Single Touch Payroll is almost here!

Single Touch Payroll (STP) is effectively a direct reporting connection between the payroll records of a business and the Government. It submits all payroll data, including amounts paid to employees, the tax withheld and superannuation due, for each individual employee at the time pay run is completed. In most cases this will occur directly from the payroll software of the business.

One way or another, all employers will eventually have to report STP data in some way. For most, this will be through their payroll software. For micro-businesses however (those with four or fewer employees), the ATO has said that a digital solution won't be mandatory for the first few years. Instead, they will have the option of submitting quarterly STP data as a part of Business Activity Statement reporting or through an accountant.

For the coming year, 'closely-held' employees of smaller organisations will also be exempted from reporting. This term usually refers to employees of businesses who are also owners. Many such 'employees' are not actually paid as part of a regular payroll cycle. They may take money out of the business from time to time, but this may be allocated to salary, a loan account, or some other entry. Their annual 'salary' amount isn't determined until the end of the financial year, often as a part of their tax planning. This makes periodic payroll reporting very difficult, and was highlighted during the ATO's consultation process.

The exemption from STP reporting for closely-held employees is only for the 2019-20 financial year though. After that time, payroll data for such employees will need to be reported quarterly, even if based only on an estimate. The employer will then be required to submit a final declaration, with completed STP data, by the lodgement date for the income tax return of the closely held employee(s).

While the ATO's stated goal is compliance rather than penalisation, there is one significant penalty to note. Legislation was passed last year that provided that where an employer fails to report PAYG withholding amounts through STP for any employee, a deduction will be denied for the relevant payroll amount for that quarter. That is, amounts paid to an employee for a quarter will be non-deductible where the payroll information for that employee has not been submitted via STP.
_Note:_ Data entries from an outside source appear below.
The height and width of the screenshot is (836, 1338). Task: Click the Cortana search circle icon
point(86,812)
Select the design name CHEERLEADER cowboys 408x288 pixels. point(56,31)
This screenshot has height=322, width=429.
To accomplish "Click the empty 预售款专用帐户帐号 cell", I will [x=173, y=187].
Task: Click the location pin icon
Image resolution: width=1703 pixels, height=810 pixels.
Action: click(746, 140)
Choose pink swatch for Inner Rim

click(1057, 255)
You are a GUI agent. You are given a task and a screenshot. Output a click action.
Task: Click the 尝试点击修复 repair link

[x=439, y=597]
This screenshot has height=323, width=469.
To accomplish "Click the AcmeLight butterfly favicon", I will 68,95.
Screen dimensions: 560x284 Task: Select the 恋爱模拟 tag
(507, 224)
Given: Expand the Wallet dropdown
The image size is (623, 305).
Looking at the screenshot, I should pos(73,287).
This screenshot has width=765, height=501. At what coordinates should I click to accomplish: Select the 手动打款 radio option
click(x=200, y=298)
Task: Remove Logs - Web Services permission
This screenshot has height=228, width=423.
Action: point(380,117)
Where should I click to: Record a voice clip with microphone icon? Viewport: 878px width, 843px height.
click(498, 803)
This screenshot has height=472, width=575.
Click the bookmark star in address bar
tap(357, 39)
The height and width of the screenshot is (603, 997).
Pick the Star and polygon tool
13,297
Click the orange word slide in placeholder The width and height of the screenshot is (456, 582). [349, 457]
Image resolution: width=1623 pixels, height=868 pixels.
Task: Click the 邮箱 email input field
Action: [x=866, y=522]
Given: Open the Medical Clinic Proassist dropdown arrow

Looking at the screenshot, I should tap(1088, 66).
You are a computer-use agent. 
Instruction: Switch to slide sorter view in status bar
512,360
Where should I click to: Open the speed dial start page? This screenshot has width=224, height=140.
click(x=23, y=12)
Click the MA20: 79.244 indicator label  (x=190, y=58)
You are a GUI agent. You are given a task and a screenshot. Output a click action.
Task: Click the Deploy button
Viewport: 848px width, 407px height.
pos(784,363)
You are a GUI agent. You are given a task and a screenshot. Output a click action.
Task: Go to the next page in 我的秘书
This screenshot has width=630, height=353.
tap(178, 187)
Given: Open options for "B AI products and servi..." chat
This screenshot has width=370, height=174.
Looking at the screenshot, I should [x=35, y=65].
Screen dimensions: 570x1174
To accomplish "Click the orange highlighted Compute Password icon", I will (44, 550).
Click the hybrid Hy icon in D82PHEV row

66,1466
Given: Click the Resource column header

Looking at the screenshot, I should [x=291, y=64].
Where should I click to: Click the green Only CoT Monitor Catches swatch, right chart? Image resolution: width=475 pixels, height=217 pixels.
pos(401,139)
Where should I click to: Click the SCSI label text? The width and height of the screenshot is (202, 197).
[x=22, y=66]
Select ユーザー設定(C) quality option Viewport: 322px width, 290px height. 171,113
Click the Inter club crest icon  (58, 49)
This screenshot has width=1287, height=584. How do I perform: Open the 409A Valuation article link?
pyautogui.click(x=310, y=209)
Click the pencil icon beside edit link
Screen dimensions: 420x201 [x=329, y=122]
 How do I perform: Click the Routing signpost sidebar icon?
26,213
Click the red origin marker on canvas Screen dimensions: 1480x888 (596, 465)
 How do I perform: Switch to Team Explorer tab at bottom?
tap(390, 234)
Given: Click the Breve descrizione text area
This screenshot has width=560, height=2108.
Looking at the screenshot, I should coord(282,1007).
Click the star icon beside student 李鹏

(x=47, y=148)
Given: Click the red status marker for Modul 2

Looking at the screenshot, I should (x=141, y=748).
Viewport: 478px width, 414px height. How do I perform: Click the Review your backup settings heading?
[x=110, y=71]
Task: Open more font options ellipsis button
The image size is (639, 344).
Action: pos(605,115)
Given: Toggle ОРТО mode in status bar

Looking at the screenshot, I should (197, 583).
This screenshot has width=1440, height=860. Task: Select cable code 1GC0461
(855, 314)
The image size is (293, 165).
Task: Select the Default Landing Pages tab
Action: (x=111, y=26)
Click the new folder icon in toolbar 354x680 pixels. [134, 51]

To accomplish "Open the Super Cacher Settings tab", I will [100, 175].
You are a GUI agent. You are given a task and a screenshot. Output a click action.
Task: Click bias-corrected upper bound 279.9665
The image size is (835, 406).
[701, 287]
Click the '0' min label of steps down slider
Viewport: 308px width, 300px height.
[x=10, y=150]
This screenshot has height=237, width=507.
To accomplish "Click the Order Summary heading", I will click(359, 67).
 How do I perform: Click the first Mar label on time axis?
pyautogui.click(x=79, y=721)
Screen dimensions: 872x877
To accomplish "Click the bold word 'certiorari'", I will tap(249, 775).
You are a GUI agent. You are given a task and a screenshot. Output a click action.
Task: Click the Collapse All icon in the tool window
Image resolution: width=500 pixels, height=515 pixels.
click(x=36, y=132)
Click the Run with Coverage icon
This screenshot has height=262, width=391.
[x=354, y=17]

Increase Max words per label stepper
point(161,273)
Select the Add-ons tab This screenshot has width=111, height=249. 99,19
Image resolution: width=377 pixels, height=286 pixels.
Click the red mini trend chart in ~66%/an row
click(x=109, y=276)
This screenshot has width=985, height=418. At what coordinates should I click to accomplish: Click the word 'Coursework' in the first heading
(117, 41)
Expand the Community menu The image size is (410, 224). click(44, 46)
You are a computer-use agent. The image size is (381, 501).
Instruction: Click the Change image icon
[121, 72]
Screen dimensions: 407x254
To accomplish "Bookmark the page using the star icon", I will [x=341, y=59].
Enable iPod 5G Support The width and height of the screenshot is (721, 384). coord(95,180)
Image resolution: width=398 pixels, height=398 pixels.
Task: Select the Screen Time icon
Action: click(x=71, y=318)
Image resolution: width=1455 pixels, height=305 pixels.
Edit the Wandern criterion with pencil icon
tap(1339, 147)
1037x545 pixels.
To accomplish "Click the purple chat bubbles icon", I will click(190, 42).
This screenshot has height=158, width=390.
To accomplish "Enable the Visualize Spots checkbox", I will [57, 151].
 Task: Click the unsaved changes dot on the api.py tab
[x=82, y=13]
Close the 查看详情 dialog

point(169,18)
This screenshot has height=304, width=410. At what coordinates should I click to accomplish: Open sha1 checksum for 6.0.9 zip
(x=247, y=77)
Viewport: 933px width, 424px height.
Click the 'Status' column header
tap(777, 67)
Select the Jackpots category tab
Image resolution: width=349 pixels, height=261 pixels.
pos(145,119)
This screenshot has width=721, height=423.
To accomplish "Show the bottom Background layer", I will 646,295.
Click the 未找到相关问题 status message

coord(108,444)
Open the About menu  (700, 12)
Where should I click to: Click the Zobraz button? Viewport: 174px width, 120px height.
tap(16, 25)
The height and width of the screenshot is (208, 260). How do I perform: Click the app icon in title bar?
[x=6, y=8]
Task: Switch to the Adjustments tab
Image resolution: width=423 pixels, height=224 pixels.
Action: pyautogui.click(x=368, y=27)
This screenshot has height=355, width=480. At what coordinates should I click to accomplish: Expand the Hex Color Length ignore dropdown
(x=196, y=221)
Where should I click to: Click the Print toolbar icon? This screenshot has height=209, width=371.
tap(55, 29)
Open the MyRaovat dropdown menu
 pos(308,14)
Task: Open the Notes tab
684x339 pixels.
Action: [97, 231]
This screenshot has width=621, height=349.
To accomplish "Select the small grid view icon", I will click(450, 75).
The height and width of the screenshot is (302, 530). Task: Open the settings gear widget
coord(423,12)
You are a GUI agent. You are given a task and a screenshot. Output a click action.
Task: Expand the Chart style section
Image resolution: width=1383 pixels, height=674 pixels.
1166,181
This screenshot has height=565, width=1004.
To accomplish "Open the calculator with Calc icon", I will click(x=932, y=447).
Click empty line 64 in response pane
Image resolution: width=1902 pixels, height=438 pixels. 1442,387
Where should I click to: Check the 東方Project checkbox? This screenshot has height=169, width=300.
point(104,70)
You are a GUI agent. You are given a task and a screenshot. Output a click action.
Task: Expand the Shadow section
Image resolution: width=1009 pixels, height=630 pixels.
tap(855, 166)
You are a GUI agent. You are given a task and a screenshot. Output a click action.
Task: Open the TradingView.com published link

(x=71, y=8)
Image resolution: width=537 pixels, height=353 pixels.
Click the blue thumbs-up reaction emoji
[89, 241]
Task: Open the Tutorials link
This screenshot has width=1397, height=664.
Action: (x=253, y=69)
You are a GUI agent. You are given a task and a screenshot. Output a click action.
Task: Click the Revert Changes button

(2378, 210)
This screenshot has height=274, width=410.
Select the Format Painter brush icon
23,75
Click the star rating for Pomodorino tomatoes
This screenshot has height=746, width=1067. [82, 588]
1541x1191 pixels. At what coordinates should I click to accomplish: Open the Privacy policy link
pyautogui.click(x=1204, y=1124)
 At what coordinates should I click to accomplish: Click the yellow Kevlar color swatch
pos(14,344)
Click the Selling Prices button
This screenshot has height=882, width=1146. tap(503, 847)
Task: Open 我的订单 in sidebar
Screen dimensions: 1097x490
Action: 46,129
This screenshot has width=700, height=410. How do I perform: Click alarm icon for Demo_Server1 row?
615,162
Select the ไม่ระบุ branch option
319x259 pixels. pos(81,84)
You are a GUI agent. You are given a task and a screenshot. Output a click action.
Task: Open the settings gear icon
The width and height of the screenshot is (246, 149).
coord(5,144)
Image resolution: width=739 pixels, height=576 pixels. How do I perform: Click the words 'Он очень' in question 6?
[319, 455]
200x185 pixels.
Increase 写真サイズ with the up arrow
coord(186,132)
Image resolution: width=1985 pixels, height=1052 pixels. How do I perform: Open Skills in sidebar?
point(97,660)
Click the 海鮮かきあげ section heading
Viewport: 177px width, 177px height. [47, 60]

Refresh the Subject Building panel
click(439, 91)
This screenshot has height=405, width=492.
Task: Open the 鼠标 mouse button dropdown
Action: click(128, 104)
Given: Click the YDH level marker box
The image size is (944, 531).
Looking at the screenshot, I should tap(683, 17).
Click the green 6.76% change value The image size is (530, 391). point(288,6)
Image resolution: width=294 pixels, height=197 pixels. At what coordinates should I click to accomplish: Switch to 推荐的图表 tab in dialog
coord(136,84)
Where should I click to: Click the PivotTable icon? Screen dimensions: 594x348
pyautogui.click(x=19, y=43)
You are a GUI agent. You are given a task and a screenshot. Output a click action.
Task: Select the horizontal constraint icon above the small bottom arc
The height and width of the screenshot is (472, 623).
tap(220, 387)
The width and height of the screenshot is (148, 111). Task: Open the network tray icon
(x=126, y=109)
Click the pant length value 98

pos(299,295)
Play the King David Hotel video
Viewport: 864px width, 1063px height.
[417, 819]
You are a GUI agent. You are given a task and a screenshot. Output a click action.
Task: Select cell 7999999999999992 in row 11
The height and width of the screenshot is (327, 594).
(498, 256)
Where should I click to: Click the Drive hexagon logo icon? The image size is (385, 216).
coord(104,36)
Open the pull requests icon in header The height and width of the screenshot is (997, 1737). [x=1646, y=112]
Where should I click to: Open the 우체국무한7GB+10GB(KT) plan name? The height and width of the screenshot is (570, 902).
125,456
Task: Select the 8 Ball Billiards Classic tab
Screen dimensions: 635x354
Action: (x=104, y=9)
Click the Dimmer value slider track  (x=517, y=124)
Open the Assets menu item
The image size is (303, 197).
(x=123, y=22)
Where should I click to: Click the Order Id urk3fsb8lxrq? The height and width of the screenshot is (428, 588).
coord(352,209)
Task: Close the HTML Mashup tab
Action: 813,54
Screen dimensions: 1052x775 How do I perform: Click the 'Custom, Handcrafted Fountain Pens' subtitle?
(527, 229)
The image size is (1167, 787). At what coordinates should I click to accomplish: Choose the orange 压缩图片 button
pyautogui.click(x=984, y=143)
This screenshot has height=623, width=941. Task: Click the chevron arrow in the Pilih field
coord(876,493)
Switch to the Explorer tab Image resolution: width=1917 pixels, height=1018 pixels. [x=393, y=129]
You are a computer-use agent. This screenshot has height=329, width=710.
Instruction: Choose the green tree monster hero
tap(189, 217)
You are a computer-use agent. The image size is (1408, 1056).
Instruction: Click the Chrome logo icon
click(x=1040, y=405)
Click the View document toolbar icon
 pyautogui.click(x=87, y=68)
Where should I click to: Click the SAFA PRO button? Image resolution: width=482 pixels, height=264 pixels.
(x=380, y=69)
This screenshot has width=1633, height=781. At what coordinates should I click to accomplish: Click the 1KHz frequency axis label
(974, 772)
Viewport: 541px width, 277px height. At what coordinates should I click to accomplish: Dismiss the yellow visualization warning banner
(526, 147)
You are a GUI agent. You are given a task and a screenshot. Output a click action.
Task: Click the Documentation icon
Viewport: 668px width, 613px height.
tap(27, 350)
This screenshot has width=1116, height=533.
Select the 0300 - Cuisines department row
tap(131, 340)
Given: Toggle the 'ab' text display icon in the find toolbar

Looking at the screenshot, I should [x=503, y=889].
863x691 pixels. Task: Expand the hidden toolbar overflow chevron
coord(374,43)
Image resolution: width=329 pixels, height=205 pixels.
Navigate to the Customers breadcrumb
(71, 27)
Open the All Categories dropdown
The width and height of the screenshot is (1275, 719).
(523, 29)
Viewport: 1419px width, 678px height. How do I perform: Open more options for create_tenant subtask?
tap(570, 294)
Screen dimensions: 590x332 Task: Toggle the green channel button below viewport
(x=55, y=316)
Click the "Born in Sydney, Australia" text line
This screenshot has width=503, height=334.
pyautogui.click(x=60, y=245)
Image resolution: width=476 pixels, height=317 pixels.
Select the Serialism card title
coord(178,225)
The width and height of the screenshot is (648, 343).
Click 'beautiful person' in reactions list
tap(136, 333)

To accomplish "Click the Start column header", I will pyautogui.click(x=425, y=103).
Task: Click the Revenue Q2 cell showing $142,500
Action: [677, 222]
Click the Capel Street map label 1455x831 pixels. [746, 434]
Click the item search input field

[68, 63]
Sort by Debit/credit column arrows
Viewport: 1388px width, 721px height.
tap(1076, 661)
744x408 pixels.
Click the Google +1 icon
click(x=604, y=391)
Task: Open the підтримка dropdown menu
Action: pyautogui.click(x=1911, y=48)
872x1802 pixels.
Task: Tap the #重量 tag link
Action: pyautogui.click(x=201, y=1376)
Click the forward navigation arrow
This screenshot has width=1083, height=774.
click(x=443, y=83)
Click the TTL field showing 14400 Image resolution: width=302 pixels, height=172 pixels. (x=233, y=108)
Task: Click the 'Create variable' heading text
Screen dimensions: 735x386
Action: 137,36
If you already pay your employees using payroll software, check with your vendor as to how and when their application will be compliant. For those who don't currently use payroll software, your best option is probably going to be to start doing so. There are a number of possible options, and it's likely that if you're already using a software suite for your accounting, a payroll option is available.

So-called 'micro' businesses can access one of many no- or low-cost payroll solutions (a list of which has been compiled by the ATO). The going rate to use one of these options seems to be around $10 per month, which could be a no-brainer if it also saves time on paperwork and compliance.

The ATO is aware that even with so many different options available, up to 10 per cent of employers in Australia remain (what it terms) 'digitally disengaged', which means that their record-keeping is largely not computerised. As noted above, these businesses, if they cannot implement a software solution, will have to report in other ways. The door is also open to having the reporting obligation out-sourced, which may include an accountant.